The courtyard stayed in front of her: ridged stone, bark, sap.

Reni brought the fruit to her mouth.

She paused, then bit.

The skin broke with a small snap.

Juice ran along her tongue.

The taste was sharp, then sweet, then bitter at the back of her throat. It carried the same metallic edge she had tasted in conduit water, but it was lighter, mixed with something that tasted of wet soil.

Her stomach tightened.

She swallowed.

No vision came.

No old street rose in front of her.

No lost face appeared.

There was only the courtyard, ridged stone, bark, sap, and the sound of work outside.

Reni took another bite.

Her hand shook slightly.

She held the fruit steady.

She ate until half of it was gone.

Then she stood.

Her thigh pulled as she rose, and she pressed the cane ferrule to stone for support without thinking.

She turned toward the service corridor that led to the kitchens.

A worker near the edge of the courtyard called, “Where are you going?”

“To the kitchens,” Reni said.

He looked at the fruit in her hand.

Reni did not hide it.

She walked.

The courtyard ridges forced her to place each step with care, but she did not slow beyond what was needed.
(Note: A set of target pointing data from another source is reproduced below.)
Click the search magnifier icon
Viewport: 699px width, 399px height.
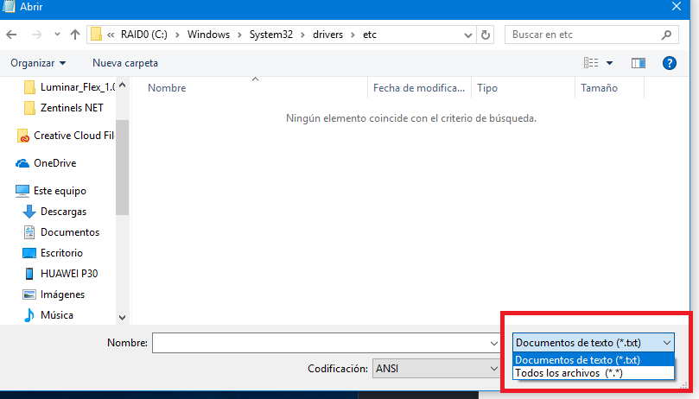pos(666,35)
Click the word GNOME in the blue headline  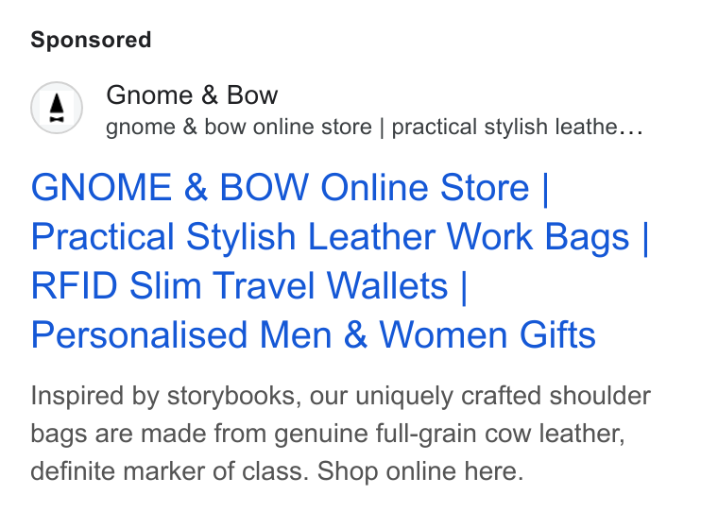pyautogui.click(x=101, y=187)
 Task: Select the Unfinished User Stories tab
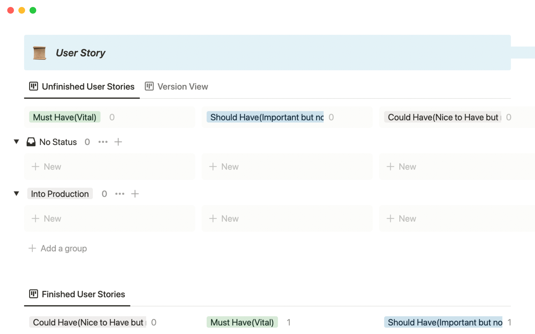(x=88, y=87)
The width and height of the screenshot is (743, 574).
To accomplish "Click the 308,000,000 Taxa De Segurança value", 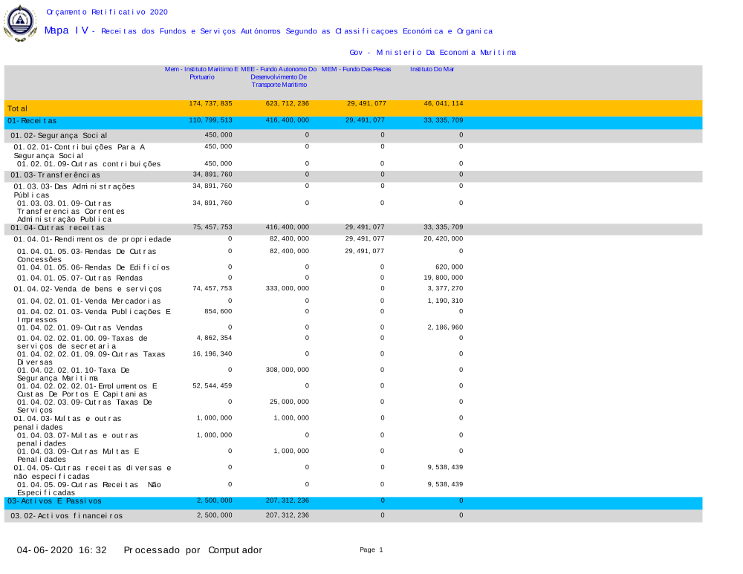I will [x=287, y=369].
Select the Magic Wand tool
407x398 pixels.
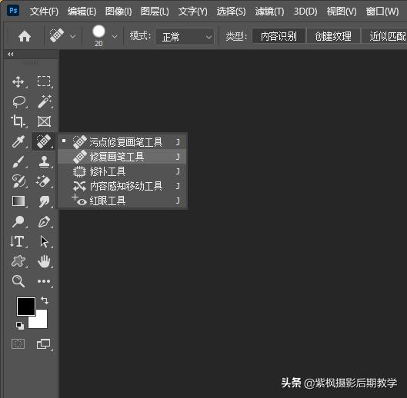[45, 101]
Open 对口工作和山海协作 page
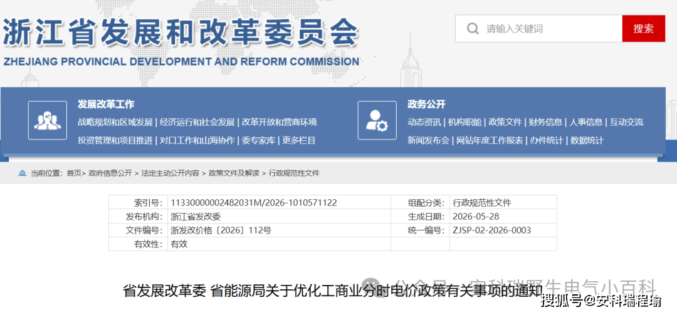Image resolution: width=677 pixels, height=315 pixels. pos(197,140)
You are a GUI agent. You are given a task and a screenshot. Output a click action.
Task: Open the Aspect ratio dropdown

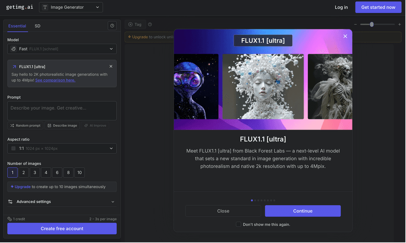(62, 148)
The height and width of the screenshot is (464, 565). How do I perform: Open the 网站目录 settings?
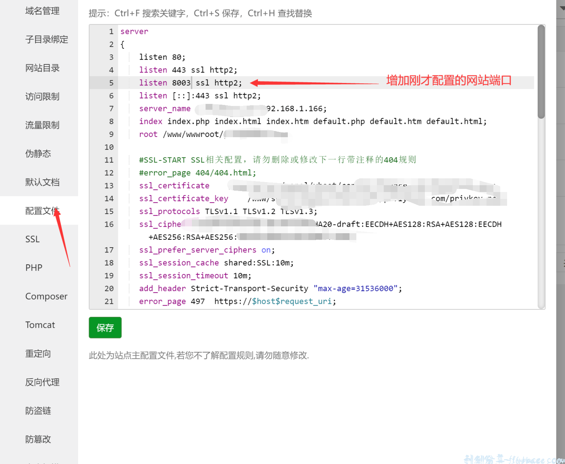pyautogui.click(x=42, y=68)
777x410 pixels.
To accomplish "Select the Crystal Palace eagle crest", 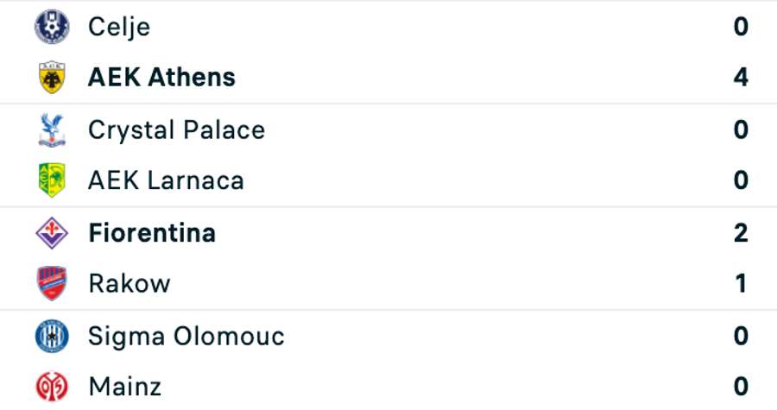I will tap(52, 129).
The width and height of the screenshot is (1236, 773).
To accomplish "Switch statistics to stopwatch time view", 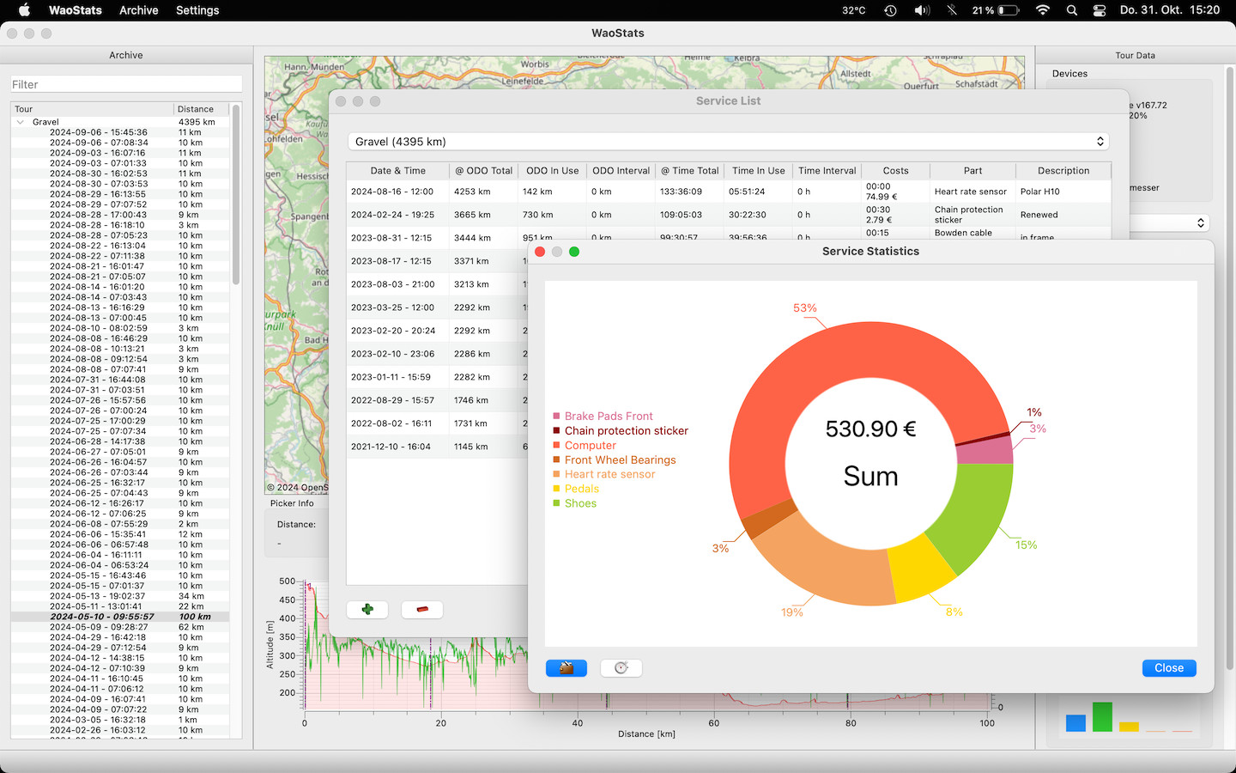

She kept the half-eaten fruit in her hand and the cane under her arm, and as she passed through the service doorway the cooking smells thickened and the voices changed from shouting to the low argument of people deciding who ate first.

Reni did not stop at the threshold.

She went on, into the work, still tasting loam and ozone, still present in her body as it moved through a city that had to be rebuilt by tired hands with grit under the nails.